TASK BRIEF:
When you reach the line with "Task: Open the Language menu" in the listing below, write out that line and every one after it exactly, and skip the pictures.

GIVEN RECORDS:

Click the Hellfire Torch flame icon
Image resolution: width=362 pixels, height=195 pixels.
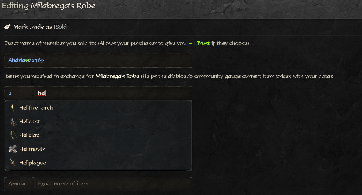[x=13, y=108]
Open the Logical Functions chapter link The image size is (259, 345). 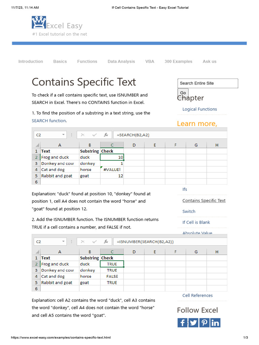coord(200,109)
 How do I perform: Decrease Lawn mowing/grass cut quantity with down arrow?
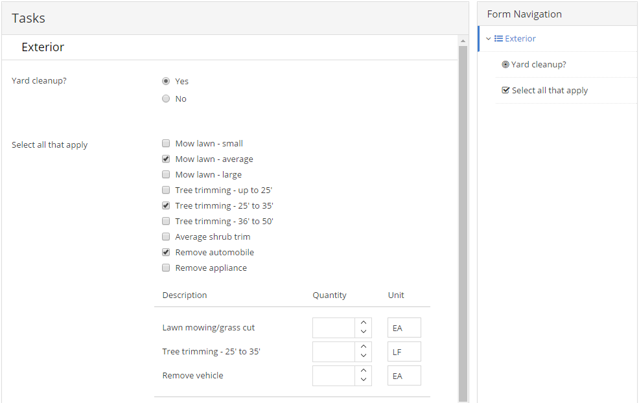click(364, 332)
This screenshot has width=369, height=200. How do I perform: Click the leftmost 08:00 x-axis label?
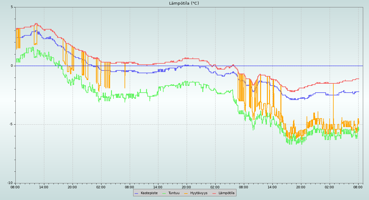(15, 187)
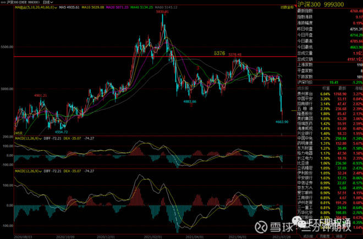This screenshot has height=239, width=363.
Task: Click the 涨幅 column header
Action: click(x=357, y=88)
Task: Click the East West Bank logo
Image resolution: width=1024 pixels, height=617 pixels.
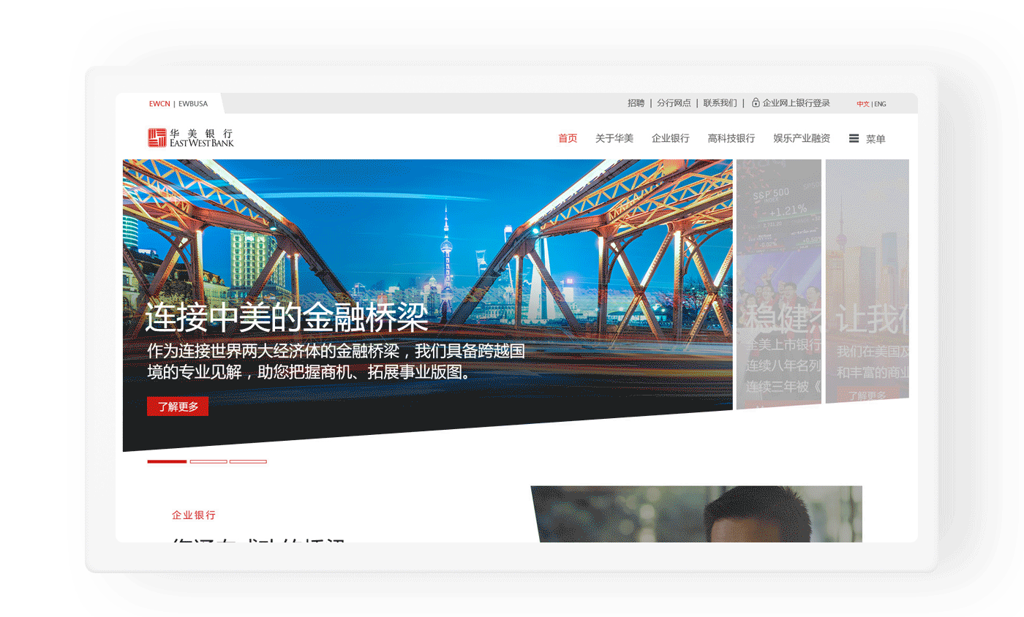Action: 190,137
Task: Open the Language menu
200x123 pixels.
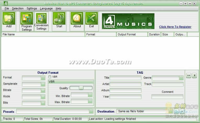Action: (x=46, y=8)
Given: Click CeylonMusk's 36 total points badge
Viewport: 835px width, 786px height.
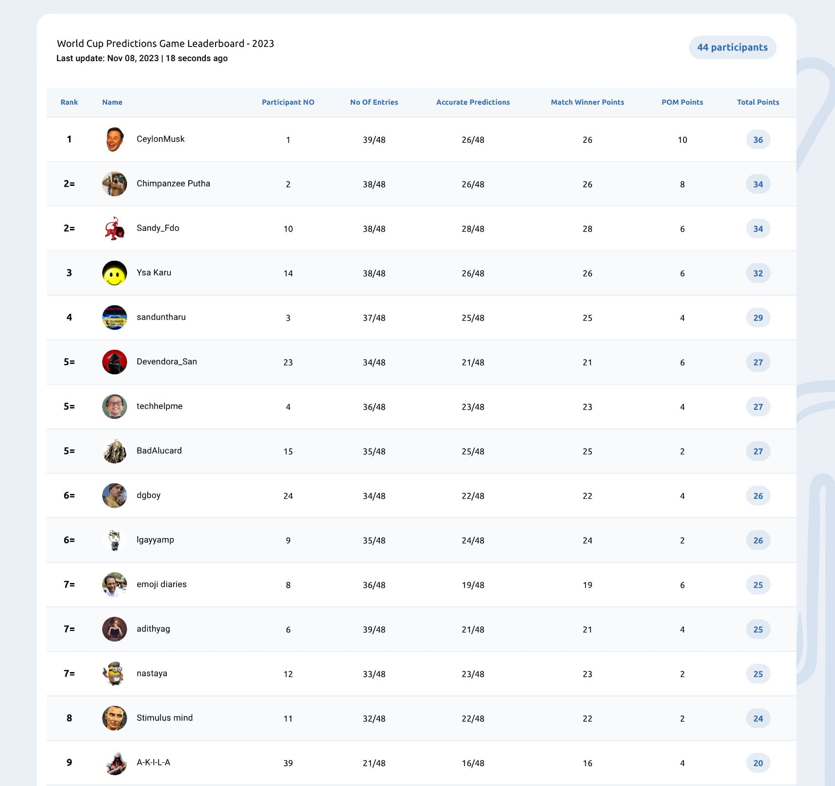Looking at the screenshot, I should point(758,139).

ANSWER TO THIS EXERCISE:
Task: Open the Language menu
200x123 pixels.
Action: (x=46, y=8)
Given: Click CeylonMusk's 36 total points badge
Viewport: 835px width, 786px height.
Looking at the screenshot, I should point(758,139).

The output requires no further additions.